● Try it
Using the article on Rothamsted Research below, answer these questions.
1. In what year was Rothamsted Research founded?
2. How much water does it take to produce 1kg of paddy field rice?
3. Which institute is named as a notable collaborator of Dr Kurup's team?

● Reading passage
“Everything is politics,” as the Nobel Prize-winning novelist Thomas Mann famously wrote. Policies shape societies, right down to the food we eat.
This was reflected by Rothamsted Research’s CEO, Professor Angela Karp. After a 40-year career, she is in her final month at the Harpenden HQ, a powerhouse of agricultural research knowledge and experimentation.
Founded in 1843 by Sir John Lawes and Sir Henry Gilbert, Rothamsted Research has evolved around the interplay of science, politics, and agriculture. Its enduring success is because it serves strategic political priorities, Professor Karp said.
Malnutrition is a leading cause of death and ill-health worldwide, and a block on global development. The priority of the All-Party Parliamentary Group on Nutrition for Development is raising the profile of malnutrition in Parliament and championing solutions to end it.
Its Co-Chairs, Steve Race, Labour MP for Exeter, and David Mundell, Conservative MP for Dumfriesshire, Clydesdale and Tweeddale, were visiting Rothamsted, accompanied by APPG members, Lord Cameron of Dillington and Baroness Hodgson of Abinger, a Patron of United Against Malnutrition & Hunger (UAMH), and Lord Jonny Oates, its CEO.
UAMH runs the Secretariat of the APPG, and Parliamentarians made the journey to learn more about the role of British scientific research in improving the nutritional quality of crops for human and livestock consumption.
International development is often perceived as a zero-sum game. In truth it is a win-win, said Professor Martin Broadley, Rothamsted Research’s Science Director of Sustainable Soils and Crops.
He collaborates with soil and crop scientists, human and animal nutritionists and social scientists around the world. His colour-coded maps reveal how wheat and teff fortified with the mineral selenium improve long-term health in Ethiopia and Malawi. He also explained how lysine-fortified wheat reduces inadequate levels of that essential amino acid in rural households in India. Both nutrients are vital for a healthy immune system.
Dr Zainab Oyetunde-Usman, a social scientist, cautioned that nourishment only occurs when crops are consumed. Gathering information about human behaviour is essential to understand the obstacles to households adopting more nutritious and climate resilient grains, because if a traditional or fortified grain takes more time in preparation, it is less likely to be taken up.
Rothamsted’s bioimaging facility is led by Dr Smita Kurup, a Plant Developmental Biologist. Her focus is on rice growing, which is both threatened by climate change and contributes to it.
Seventy per cent of the world’s rice is cultivated in paddy fields, guzzling water, flooding land, and emitting the greenhouse gas methane. It takes 2,500 litres of water to produce 1kg of paddy field rice.
Dr Kurup’s team collaborates with international colleagues, notably the Philippine Rice Research Institute, analysing the genetic traits of seven hundred rice varieties, from Japan to India, for their sensitivity to temperature and light. The aim is to integrate better growing with higher yield, to produce climate-resilient varieties that require less water and boost food security.

● Data block
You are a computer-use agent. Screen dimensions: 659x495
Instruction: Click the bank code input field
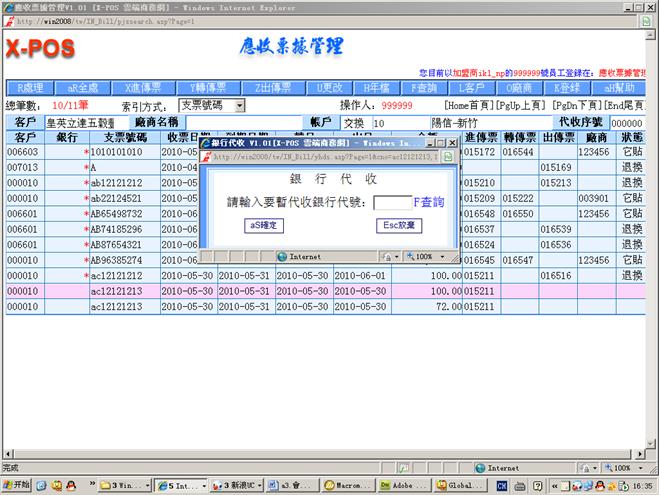(x=392, y=202)
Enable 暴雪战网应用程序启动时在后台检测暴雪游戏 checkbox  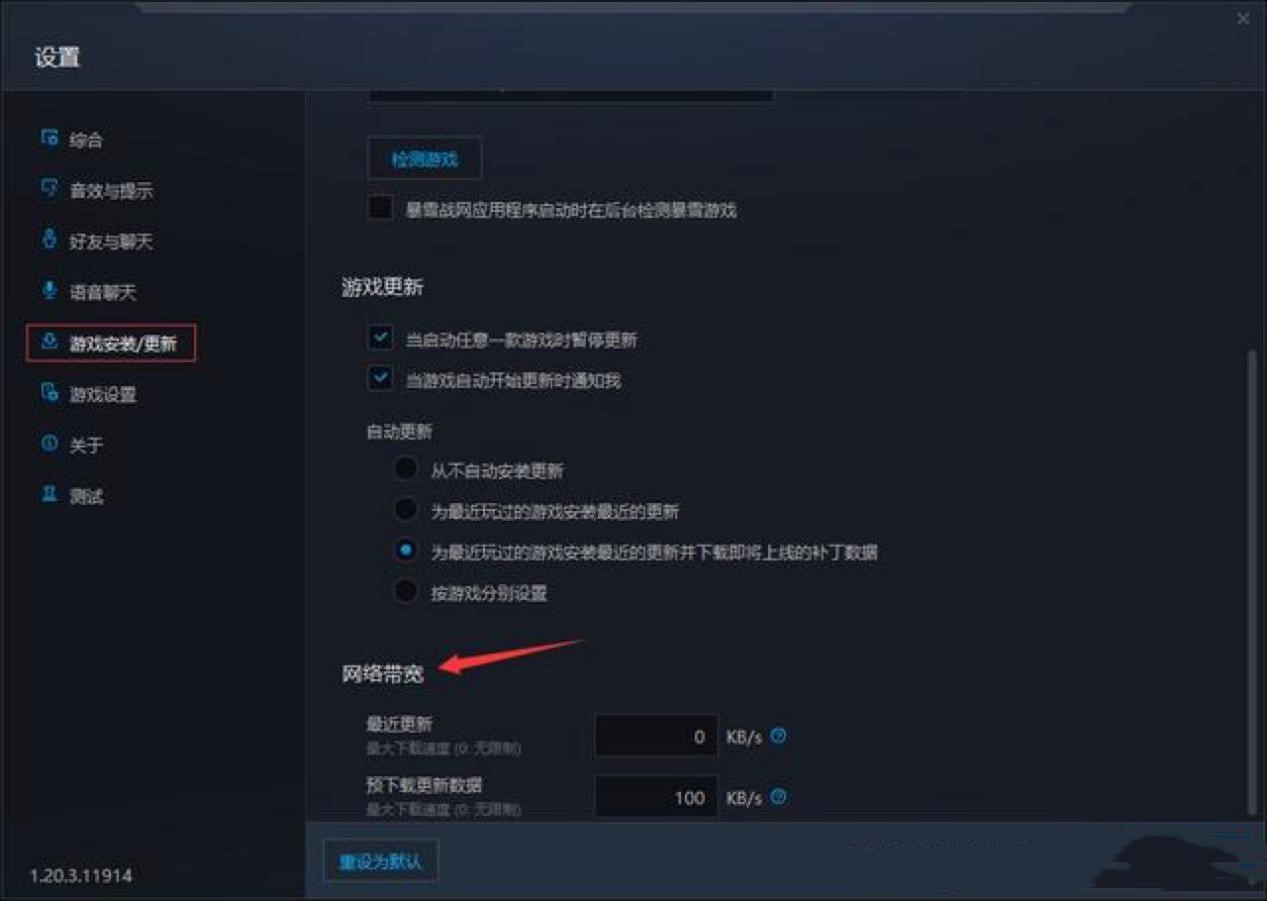click(380, 208)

● Written solution
1. 1843
2. 2,500 liters
3. The Philippine Rice Research Institute